▶ [Work to do]
**A.** Retype the passage of the HPET watchdog thread starting with "So you add _2_" and going on through "(!(hdata->flags & HPET_DEV_PERI_CAP))".
**B.** List every person named in the HPET watchdog thread.
───── Extract
Re: [RFC PATCH 17/23] watchdog/hardlockup/hpet: Convert the timer's interrupt to NMI

2018-06-13 Thread Peter Zijlstra
On Tue, Jun 12, 2018 at 05:57:37PM -0700, Ricardo Neri wrote:

+static bool is_hpet_wdt_interrupt(struct hpet_hld_data *hdata)
+{
+   unsigned long this_isr;
+   unsigned int lvl_trig;
+
+   this_isr = hpet_readl(HPET_STATUS) & BIT(hdata->num);
+
+   lvl_trig = hpet_readl(HPET_Tn_CFG(hdata->num)) & HPET_TN_LEVEL;
+
+   if (lvl_trig && this_isr)
+   return true;
+
+   return false;
+}

> +static int hardlockup_detector_nmi_handler(unsigned int val,
> +struct pt_regs *regs)
> +{
> + struct hpet_hld_data *hdata = hld_data;
> + unsigned int use_fsb;
> +
> + /*
> +  * If FSB delivery mode is used, the timer interrupt is programmed as
> +  * edge-triggered and there is no need to check the ISR register.
> +  */
> + use_fsb = hdata->flags & HPET_DEV_FSB_CAP;

Please do explain.. That FSB thing basically means MSI. But there's only
a single NMI vector. How do we know this NMI came from the HPET?

> +
> + if (!use_fsb && !is_hpet_wdt_interrupt(hdata))

So you add _2_ HPET reads for every single NMI that gets triggered...
and IIRC HPET reads are _slloww_.

> + return NMI_DONE;
> +
> + inspect_for_hardlockups(regs);
> +
> + if (!(hdata->flags & HPET_DEV_PERI_CAP))
> + kick_timer(hdata);
> +
> + /* Acknowledge interrupt if in level-triggered mode */
> + if (!use_fsb)
> + hpet_writel(BIT(hdata->num), HPET_STATUS);
> +
> + return NMI_HANDLED;

So if I read this right, when in FSB/MSI mode, we'll basically _always_
claim every single NMI as handled?

That's broken.

> +}
___
iommu mailing list
iommu@lists.linux-foundation.org
https://lists.linuxfoundation.org/mailman/listinfo/iommu


Re: [RFC PATCH 17/23] watchdog/hardlockup/hpet: Convert the timer's interrupt to NMI

2018-06-13 Thread Thomas Gleixner
On Tue, 12 Jun 2018, Ricardo Neri wrote:
> @@ -183,6 +184,8 @@ static irqreturn_t hardlockup_detector_irq_handler(int 
> irq, void *data)
──────────
───── Material
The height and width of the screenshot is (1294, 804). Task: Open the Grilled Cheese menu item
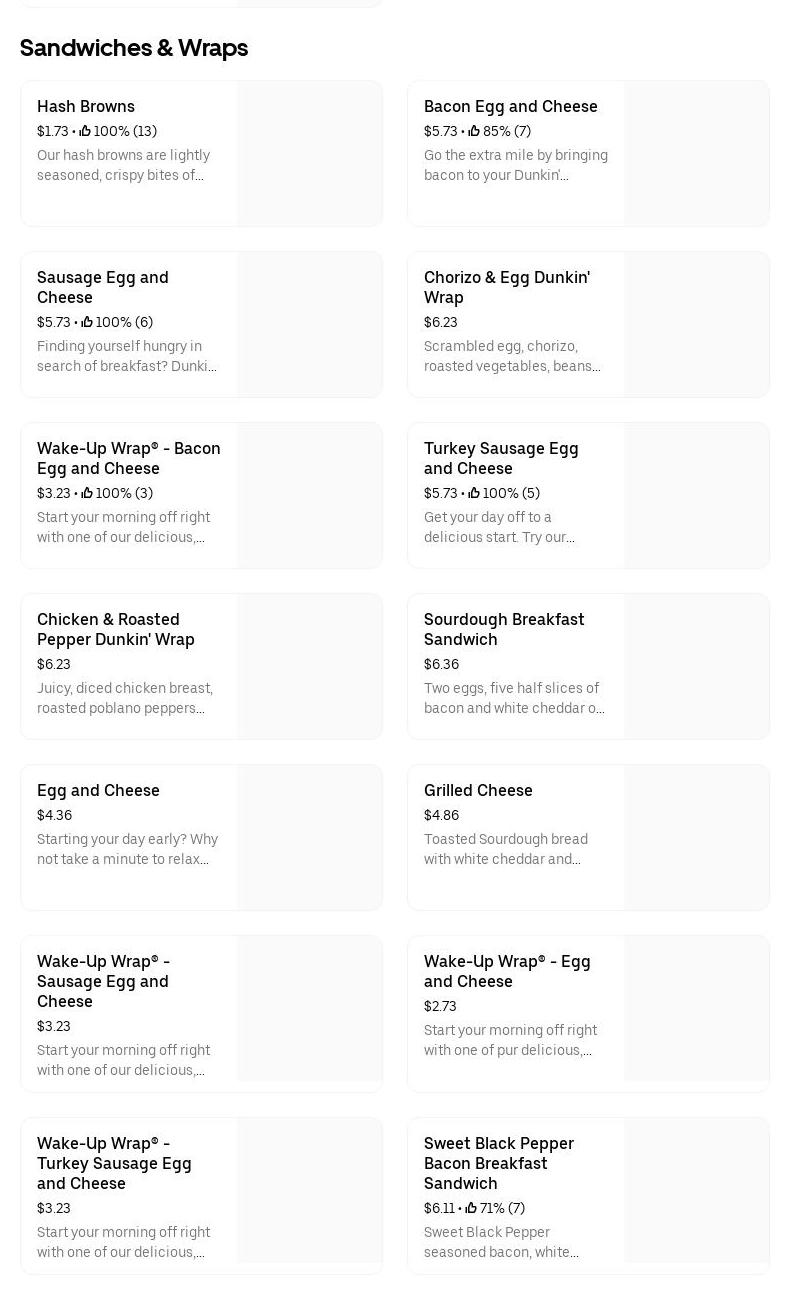click(x=478, y=790)
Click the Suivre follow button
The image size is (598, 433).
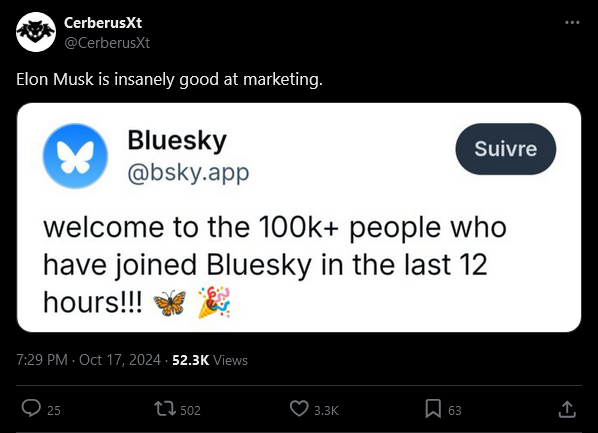tap(506, 149)

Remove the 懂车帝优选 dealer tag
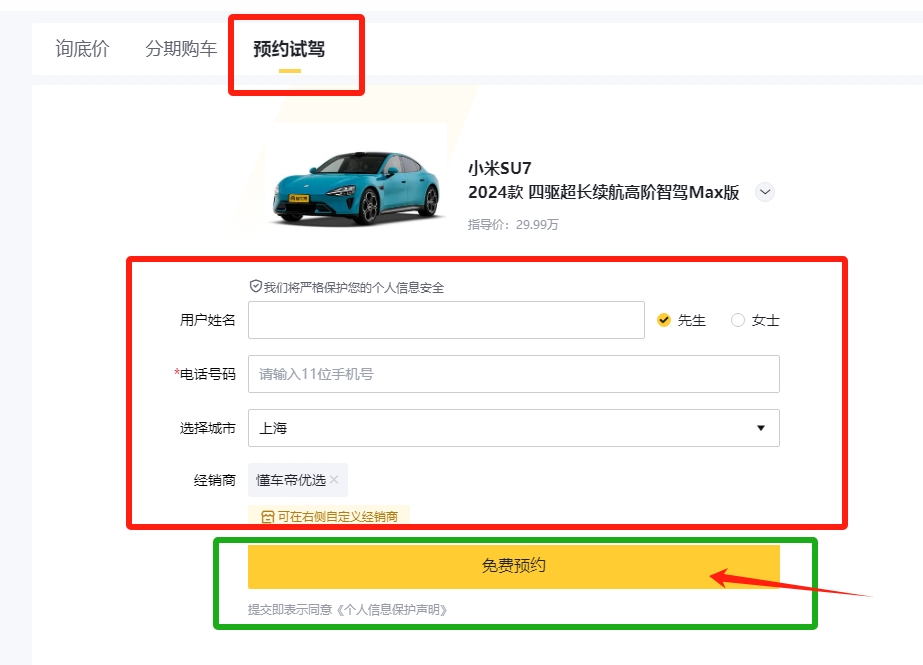(335, 480)
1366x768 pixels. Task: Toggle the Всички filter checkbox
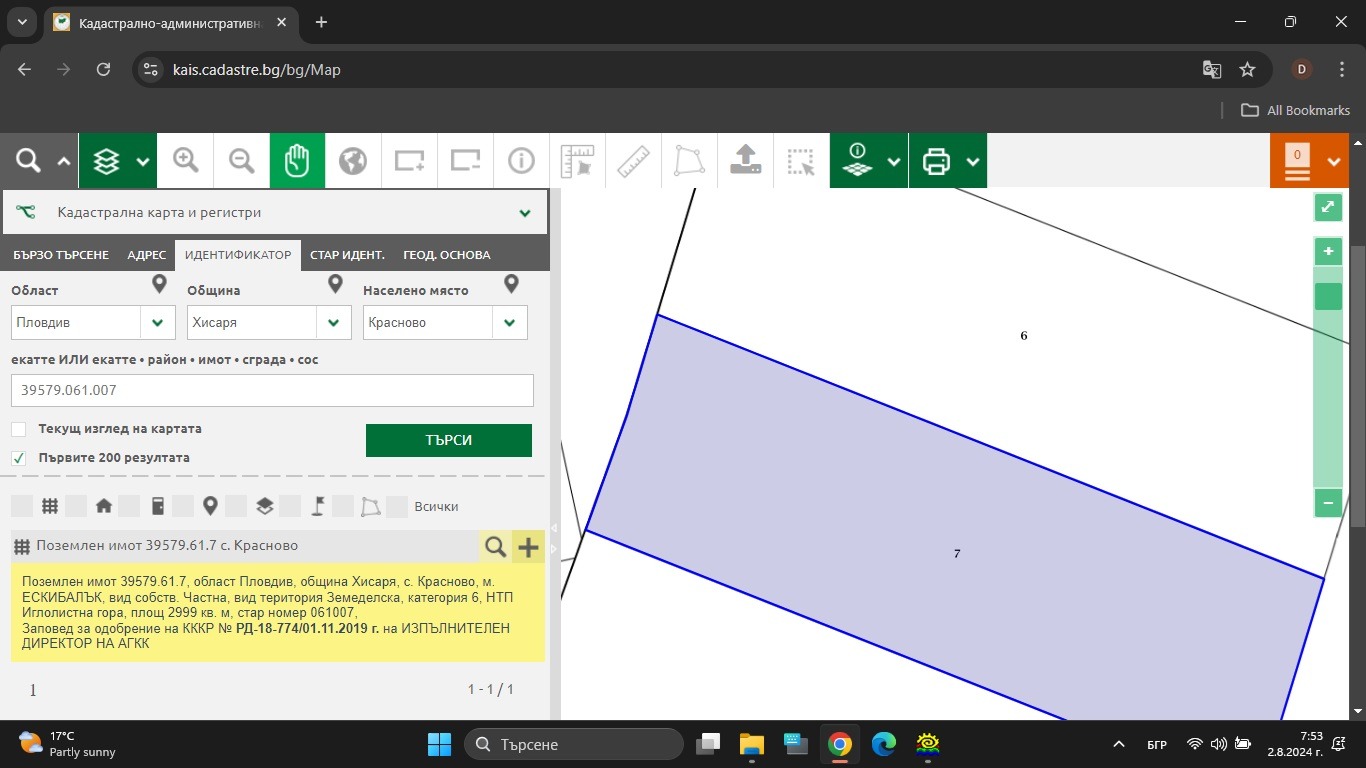tap(397, 506)
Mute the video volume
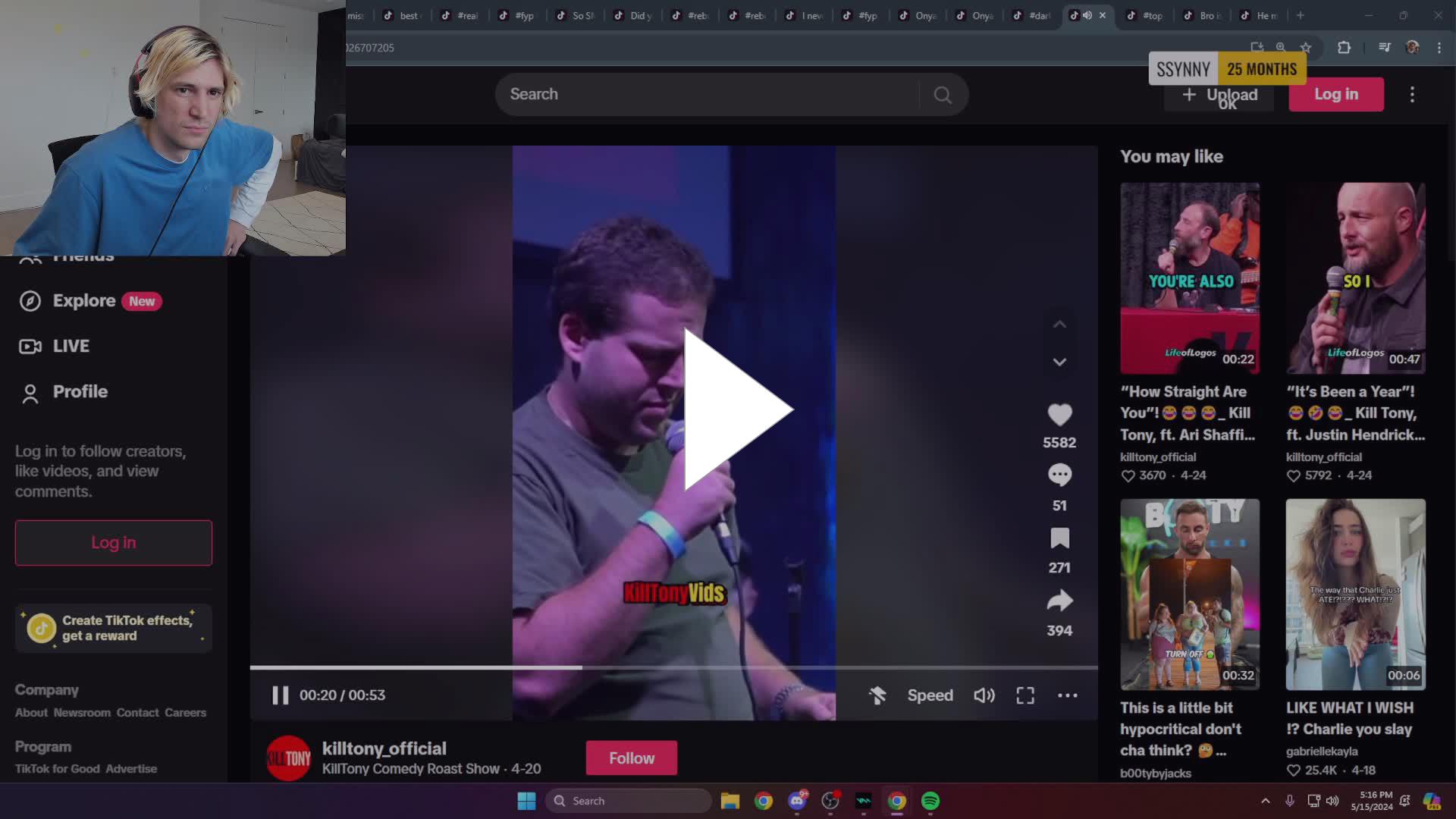This screenshot has width=1456, height=819. tap(984, 695)
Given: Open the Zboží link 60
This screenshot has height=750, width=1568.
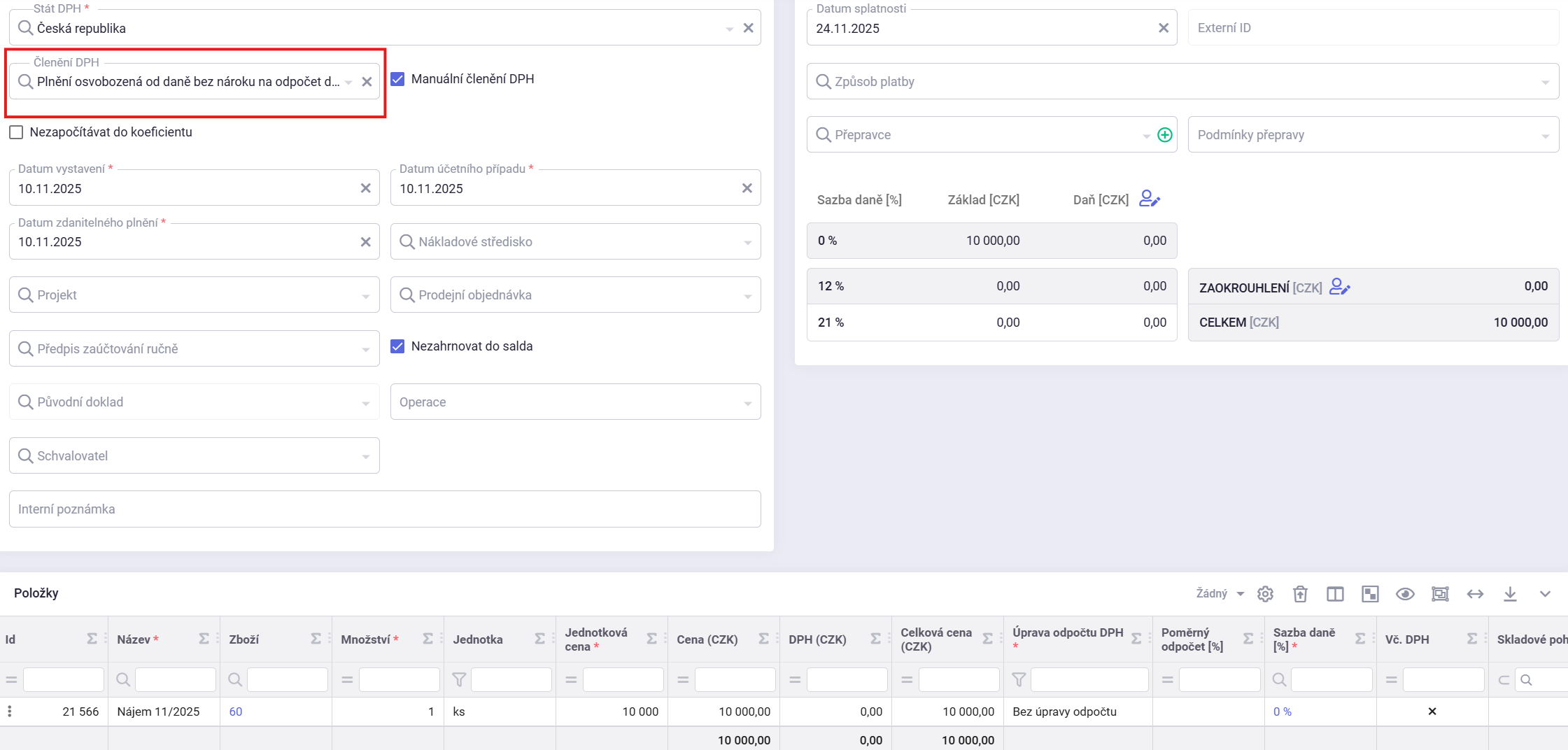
──────────
▶ [Task-by-task results]
**A.**
So you add _2_ HPET reads for every single NMI that gets triggered...
and IIRC HPET reads are _slloww_.

> + return NMI_DONE;
> +
> + inspect_for_hardlockups(regs);
> +
> + if (!(hdata->flags & HPET_DEV_PERI_CAP))

**B.**
Peter Zijlstra
Ricardo Neri
Thomas Gleixner